Start of EXERCISE DATA
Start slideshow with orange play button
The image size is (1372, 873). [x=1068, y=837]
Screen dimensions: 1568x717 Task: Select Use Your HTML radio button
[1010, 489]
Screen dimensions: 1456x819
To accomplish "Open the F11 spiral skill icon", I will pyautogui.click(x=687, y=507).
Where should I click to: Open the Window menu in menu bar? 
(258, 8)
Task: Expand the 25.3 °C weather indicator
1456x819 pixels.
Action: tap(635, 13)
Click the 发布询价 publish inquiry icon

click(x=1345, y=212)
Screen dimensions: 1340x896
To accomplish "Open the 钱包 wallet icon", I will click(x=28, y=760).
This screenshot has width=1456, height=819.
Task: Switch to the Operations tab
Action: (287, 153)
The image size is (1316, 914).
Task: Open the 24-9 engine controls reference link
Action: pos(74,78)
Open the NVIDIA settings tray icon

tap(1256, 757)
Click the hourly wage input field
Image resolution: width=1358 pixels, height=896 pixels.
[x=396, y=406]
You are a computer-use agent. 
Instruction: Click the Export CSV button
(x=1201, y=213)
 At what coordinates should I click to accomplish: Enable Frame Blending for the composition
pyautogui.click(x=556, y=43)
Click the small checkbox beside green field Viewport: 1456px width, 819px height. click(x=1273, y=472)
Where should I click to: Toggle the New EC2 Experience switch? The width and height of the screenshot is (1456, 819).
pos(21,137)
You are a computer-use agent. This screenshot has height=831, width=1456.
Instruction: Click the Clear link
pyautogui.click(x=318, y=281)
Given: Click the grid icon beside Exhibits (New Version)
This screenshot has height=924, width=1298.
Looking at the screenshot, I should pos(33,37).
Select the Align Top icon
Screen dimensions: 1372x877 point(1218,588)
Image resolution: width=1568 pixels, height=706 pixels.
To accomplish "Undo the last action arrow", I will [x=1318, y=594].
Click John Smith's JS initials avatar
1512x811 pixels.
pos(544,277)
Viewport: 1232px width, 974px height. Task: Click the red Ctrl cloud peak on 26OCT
End of EXERCISE DATA
- _WHAT NEEDS TO BE DONE_
Count, in the records above, the lines that include "computer", and give the number with nothing added.

- _EXERCISE RESULT_
2